How long she gets to shoot during shows at the Music Center usually is determined by the artist. Often, she gets the first three songs to shoot up close, but some artists don’t allow even that. The work can require research. For the Halestorm show, for example, Wedel watched recent concert footage and learned that during the second song, singer Lzzy Hale, stands close to the guitarist. Wedel made sure to capture the moment.
She said she enjoys combining her artistic talents and technical knowledge of photography to capture people during a performance and then share those photos to elicit viewer comments such as, “I remember when they did that song.”
“It’s really rewarding,” Wedel said.
She now is a full-time photographer thanks to the work at the Music Center; senior, engagement, and product photos; and gallery nature/landscape shots. She primarily shoots with two Nikons, a D800 and a D750, mostly using 24-70 and 70-200 mm lenses.
She also enjoys astrophotography. One of her favorite photos shows the Milky Way and a seemingly endless number of stars in the top 75% of the photo, but at the bottom, a group of people is illuminated. Wedel explained that she hit the shutter on the camera and left it open for about 20 seconds, during which she crept up close to the group and used a flashlight to “paint them with light” so that they could be seen in the photo as well. Without that move, the people would have been indistinguishable from the dark landscape.
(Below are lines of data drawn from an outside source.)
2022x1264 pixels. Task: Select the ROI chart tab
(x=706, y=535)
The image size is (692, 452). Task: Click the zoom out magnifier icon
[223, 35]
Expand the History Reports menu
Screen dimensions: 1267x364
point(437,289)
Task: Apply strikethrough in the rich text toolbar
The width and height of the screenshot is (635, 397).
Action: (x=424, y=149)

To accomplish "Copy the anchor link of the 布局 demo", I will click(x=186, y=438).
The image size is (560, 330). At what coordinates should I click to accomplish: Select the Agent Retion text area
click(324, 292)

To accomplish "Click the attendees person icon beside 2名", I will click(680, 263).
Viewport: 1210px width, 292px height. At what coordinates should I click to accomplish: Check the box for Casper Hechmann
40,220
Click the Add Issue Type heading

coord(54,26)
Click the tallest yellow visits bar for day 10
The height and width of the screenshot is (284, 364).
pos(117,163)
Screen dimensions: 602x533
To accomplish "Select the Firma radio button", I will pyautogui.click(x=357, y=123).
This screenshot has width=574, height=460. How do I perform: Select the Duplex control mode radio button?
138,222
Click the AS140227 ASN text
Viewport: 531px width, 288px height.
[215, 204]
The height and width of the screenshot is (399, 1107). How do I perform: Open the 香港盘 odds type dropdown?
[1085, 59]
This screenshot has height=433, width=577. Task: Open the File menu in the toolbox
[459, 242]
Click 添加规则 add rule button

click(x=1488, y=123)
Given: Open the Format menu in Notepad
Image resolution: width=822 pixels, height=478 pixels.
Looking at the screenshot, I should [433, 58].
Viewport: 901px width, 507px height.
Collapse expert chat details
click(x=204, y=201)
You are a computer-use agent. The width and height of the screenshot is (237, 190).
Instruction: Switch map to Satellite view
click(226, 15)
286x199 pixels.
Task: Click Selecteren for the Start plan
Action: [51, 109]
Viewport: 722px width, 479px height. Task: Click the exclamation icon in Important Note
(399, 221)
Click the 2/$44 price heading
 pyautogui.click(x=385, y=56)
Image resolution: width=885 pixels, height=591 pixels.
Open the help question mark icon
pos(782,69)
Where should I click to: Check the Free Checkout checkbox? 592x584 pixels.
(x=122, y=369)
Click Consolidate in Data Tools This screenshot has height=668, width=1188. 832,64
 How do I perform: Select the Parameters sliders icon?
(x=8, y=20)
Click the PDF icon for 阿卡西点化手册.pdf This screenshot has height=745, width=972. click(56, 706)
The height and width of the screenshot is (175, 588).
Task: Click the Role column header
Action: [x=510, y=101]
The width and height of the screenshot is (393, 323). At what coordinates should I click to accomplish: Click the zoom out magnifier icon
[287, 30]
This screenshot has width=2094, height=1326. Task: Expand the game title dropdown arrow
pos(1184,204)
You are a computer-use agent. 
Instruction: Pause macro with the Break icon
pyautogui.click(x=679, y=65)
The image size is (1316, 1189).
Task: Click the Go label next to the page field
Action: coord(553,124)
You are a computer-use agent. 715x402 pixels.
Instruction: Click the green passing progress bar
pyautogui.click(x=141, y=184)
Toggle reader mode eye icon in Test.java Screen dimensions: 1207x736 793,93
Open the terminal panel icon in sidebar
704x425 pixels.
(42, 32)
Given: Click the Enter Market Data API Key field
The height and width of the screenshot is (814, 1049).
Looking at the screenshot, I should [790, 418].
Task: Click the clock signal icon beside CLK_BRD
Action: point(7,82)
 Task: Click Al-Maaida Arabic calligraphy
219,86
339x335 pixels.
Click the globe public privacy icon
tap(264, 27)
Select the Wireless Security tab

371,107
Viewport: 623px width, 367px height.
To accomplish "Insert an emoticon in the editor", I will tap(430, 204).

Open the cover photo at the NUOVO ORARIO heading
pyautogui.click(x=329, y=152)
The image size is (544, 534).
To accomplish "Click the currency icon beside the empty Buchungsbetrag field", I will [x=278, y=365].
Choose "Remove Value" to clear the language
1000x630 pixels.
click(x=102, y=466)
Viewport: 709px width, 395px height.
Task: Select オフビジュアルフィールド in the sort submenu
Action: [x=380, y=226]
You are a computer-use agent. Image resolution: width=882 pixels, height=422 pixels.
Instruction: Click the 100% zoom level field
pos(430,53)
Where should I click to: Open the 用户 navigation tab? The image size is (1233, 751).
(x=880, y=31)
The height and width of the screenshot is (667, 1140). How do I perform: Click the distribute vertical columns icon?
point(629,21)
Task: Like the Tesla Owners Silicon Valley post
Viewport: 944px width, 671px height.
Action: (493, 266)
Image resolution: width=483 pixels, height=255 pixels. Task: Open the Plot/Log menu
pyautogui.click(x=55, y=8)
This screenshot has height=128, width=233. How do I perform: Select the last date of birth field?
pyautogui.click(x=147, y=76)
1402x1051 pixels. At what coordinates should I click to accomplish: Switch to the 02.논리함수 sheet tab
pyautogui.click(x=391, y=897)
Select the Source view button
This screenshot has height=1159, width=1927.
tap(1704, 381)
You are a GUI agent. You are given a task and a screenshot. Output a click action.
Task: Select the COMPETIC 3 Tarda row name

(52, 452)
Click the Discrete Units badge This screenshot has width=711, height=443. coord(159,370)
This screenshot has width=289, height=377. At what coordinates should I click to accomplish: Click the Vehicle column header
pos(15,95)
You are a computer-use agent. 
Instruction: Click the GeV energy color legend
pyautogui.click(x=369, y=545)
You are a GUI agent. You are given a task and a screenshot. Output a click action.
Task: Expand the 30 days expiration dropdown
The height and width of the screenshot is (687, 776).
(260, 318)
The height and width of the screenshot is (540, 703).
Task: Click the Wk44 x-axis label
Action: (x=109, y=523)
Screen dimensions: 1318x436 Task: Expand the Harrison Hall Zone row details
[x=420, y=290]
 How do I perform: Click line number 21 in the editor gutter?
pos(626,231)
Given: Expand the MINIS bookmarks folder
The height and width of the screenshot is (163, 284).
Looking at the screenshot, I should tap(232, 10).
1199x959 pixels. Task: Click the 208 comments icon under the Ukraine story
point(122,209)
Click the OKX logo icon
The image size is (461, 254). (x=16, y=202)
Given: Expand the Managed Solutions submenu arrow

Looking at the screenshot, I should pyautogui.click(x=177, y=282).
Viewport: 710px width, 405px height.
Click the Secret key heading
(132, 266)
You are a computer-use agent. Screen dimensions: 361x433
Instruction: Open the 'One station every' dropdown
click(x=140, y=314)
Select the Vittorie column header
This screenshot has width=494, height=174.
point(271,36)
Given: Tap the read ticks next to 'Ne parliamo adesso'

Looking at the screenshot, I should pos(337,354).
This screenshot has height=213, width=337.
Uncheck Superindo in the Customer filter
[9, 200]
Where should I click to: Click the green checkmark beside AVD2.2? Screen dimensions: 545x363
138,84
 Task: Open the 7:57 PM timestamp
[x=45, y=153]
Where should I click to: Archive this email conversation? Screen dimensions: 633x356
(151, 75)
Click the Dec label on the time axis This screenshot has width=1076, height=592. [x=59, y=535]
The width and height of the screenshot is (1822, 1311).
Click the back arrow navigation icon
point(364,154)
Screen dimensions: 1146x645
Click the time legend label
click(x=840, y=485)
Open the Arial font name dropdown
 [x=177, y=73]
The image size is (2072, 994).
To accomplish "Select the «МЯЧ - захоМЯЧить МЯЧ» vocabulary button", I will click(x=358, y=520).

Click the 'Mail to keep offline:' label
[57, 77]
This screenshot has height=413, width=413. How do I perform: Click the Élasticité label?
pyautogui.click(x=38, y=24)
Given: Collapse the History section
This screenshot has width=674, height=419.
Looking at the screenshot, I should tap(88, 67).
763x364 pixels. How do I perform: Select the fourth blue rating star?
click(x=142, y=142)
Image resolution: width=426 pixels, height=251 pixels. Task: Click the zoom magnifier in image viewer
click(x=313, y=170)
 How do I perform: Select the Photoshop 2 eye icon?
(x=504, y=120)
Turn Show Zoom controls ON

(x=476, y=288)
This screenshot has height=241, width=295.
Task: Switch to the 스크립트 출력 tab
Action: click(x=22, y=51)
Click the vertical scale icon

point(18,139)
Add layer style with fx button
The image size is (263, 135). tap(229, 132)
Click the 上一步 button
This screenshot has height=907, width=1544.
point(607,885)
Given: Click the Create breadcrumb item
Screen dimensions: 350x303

Wedel said she and her husband are both kind of nerdy—but then she corrected herself and said that he was nerdy, but she was “nerd-adjacent,” a phrase she heard from astrophysicist Phil Plait, who leads the couple on star-gazing excursions.
Despite all her work and hobbies, Wedel finds other ways to give back.
She recently helped a group of veterans process donations for families from Afghanistan who are relocating to the U.S. Wedel said she had always supported the military, in part because her father served in the U.S. Navy. She also wanted to engage in some positive work to help counteract all the negativity, arguing, and people politicizing things that has been going on since the pandemic.
She helped Team Rubicon, a nonprofit founded by a group of former military veterans who use their skills to aid people after disasters. Wedel worked in a warehouse, processed donations of items such as soap, shampoo, and baby formula, or helped sweep and mop—whatever needed to be done to keep processing donations.
Nancy Crocker, a Nashville Town Council member, said Wedel brings positivity and professionalism to everything she does.
“I’m pretty sure I have never seen her without a smile on her face,” Crocker said.
“She has a willingness to contribute to her community and freely gives of her time…but she knows her boundaries and does not agree to do more than she is able,” she said.
Crocker also marveled at Wedel’s photography skills.
“She has taken many pictures of me and all of them are better than anyone else has ever taken. No idea how she does that,” she said.
Wedel shot photos for the music center for eight months before the pandemic hit. She and her husband were fortunate because they could work from home and spend time in beautiful Brown County, but she missed photographing concerts and seeing the community come together.
She has enjoyed the return of live shows at the Brown County Music Center. She shot photos in October at the Melissa Etheridge concert, one of the first after restrictions were eased.
“It was such a cathartic experience,” Wedel said. “Everybody [came] there just for good music.”